Fig. 7: Stoichiometric reactions relevant to mechanism.
figure 7

a Reactivity of Ar–Ni(I) generated in situ. b Reactivity of Ar–Ni(II) generated in situ. c Reactivity of Ar–Ni(II). d Reactivity of Ar–Ni(III) generated in situ.

These results revealed that Ni(I) species play an important role in the catalytic cycle52,53,54,55,56. Exposure of PhNi(dppp)Cl prepared by oxidative addition of 1a to Ni(dppp)2, with TMS-NCO failed to afford product 2a whereas 2a was obtained in 53% yield in the presence of PhSiH3 (Fig. 7b). Such experiment suggests that Ni(I) species are responsible for the reactivity while Ni(II) species are not critical for the reaction. Direct reaction of o-tolylNi(dppf)Cl and TMS-NCO did not produce the desired product 2o-Me (only 2% yield when adding PhSiH3), thus supporting that Ni(I) aromatic species are possible key intermediates (Fig. 7c). Finally, the results of Ar–Ni(III) species generated in situ with TMS-NCO are in line with the pathway that Ni(I) species react with silyl isocyanates to form the C–C bond (Fig. 7d).
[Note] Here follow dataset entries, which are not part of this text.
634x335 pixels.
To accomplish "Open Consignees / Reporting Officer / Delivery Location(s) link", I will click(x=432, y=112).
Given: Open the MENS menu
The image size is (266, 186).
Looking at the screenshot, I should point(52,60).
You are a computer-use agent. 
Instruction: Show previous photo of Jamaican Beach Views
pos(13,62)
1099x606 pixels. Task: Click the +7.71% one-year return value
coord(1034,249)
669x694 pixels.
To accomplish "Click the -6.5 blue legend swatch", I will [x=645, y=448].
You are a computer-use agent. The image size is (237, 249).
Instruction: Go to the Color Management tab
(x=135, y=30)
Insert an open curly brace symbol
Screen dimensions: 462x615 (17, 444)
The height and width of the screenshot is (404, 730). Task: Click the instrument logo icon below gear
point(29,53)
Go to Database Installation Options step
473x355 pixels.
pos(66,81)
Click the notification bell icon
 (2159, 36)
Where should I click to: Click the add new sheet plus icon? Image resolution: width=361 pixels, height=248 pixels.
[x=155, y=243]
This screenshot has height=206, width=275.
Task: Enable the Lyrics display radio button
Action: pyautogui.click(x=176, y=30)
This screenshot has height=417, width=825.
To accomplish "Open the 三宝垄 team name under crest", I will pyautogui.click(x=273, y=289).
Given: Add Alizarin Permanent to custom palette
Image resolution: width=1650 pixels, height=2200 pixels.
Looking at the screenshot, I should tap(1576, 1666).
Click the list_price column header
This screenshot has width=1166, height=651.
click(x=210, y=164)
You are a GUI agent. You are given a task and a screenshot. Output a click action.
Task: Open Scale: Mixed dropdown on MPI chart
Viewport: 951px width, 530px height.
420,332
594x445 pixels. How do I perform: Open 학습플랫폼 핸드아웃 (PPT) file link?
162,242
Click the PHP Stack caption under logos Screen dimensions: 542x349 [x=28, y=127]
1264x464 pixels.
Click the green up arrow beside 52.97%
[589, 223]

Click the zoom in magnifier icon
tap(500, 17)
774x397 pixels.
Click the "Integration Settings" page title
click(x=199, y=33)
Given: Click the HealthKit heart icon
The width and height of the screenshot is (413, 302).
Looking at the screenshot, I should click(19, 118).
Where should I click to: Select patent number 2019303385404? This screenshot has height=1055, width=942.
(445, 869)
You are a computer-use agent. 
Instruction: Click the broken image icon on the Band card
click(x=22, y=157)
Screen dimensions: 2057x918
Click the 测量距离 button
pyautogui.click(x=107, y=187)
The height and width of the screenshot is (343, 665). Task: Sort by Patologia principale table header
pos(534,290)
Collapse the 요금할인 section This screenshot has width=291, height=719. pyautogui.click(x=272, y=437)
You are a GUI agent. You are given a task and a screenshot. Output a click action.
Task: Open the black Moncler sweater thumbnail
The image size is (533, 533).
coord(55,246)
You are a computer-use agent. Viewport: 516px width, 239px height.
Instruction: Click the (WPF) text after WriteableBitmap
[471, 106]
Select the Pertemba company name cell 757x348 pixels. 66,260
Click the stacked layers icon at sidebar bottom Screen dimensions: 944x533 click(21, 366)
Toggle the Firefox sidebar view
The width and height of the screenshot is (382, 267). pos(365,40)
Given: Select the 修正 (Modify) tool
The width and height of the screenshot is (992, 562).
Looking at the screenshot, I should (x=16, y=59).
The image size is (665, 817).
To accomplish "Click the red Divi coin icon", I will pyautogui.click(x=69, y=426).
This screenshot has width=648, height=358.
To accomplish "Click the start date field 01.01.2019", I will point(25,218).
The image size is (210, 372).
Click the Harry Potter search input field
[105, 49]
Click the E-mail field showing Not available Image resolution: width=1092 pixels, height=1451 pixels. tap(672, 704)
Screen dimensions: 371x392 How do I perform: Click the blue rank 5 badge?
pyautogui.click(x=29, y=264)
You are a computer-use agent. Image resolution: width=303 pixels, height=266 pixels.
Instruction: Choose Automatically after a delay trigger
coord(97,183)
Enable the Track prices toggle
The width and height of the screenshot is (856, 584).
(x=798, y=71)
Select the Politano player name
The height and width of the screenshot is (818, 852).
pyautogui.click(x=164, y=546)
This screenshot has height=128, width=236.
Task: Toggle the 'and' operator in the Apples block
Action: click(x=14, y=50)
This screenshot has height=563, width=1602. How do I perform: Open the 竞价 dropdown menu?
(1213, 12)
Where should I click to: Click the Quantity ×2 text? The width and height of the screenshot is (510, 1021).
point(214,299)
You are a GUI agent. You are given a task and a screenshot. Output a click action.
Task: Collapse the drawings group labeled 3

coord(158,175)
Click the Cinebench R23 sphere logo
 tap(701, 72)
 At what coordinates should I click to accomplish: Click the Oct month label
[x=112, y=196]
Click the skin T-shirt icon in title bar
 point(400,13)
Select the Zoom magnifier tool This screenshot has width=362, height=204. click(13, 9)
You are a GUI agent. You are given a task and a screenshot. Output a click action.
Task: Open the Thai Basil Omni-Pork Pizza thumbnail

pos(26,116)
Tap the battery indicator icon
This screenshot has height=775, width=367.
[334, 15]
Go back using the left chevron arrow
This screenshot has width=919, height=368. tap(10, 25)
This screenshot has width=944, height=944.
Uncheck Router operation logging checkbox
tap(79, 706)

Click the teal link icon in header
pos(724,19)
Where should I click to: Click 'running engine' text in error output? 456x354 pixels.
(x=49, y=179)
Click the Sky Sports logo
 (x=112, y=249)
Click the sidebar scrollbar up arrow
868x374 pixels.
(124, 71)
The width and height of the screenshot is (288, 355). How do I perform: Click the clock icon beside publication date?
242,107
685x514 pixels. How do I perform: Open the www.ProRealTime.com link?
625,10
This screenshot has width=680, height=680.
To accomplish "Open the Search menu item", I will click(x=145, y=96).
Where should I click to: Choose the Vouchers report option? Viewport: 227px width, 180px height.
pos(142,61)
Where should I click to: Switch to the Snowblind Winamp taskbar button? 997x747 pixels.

Based on these experimental results and previous reports57,58,59, a possible reaction pathway is proposed as shown in Fig. 8. First, Ni(II)-precursors are reduced to Ni(0)-species A in the presence of silanes and Zn. This is followed by oxidative addition of the aryl chloride to A to form Ni(II) halide B, which is reduced by silane and Zn to afford highly nucleophilic Ni(I) intermediate C. Subsequently, silyl isocyanates formation51 is followed by nickel–carbon insertion to generate presumably transient imidate species D. Further transformation yields the cyano product via a plausible 1,3-silyl N-to-O migration, whereby nickel siliconate intermediate E is released and further reduced by hydrosilane to regenerate species A. As discussed before, the formation of aryl-Ni(I) species is critical, while species C is stabilized by the tridentate phosphine ligand Triphos. The other advantage using Triphos is that it can act as the bidentate ligand favoring the formation of species B and D via addition reactions. The presence of Zn retarded the dehalogenative reduction process probably via inhibiting the formation of Ni(II)-hydride species60. The addition of alkali metal chlorides such as LiCl can promote the reduction of Ni(II) complex to Ni(0) species by zinc flakes61 and accordingly the addition of KF is likely to promote the reduction of Ni(II) species B to Ni(I) species C.

In summary, we have demonstrated the catalytic reductive cyanation of nonactivated aryl/heteroaryl and aliphatic chlorides with CO2/NH3 as cyano source. In the presence of nickel–triphos complexes, various organic chlorides were transformed into the desired aryl nitriles in moderate to excellent yields (up to 97%). Remarkably, diverse functional groups including nucleophilic hydroxyl, amino, unsaturated ester, amide, and olefin and heterocycle groups were tolerated. Cheap and bench-stable urea is also a proper CN source in this catalytic system, making it attractive to applications. Mechanistic studies demonstrate that Ar–Ni(I) species are responsible for the C–C coupling through the active silyl isocyanate intermediates.

Fig. 8: Plausible reaction mechanism.
figure 8

Ni/phosphine-catalyzed reductive cyanation of organic chlorides using CO2/NH3.

Methods

General procedure for catalytic cyanation using CO2/NH3

Under nitrogen atmosphere, Ni(acac)2 (12 mol%, 0.015 mmol), Triphos (12 mol%, 0.015 mmol), KF (1.0 equiv., 0.125 mmol), Zn (1.0 equiv., 0.125 mmol), and a stirring bar were added into a 10 mL oven-dried sealed tube. Then NMP (0.5 mL), aryl chlorides (1.0 equiv., 0.125 mmol), and PhSiH3 (6.0 equiv., 0.75 mmol) were injected by syringe. The tube was sealed and CO2 (3.6 equiv., 10 mL) as well as NH3 (3.6 equiv., 10 mL) were injected by syringe after N2 was removed under vacuum. Then the mixture was stirred for 20 h in a preheated alloyed block. After the reaction finished, the tube was cooled to room temperature and the pressure was carefully released. The yield was measured by GC analysis or isolated by preparative thin-layer chromatography on silica gel plates eluting with PE/EtOAc.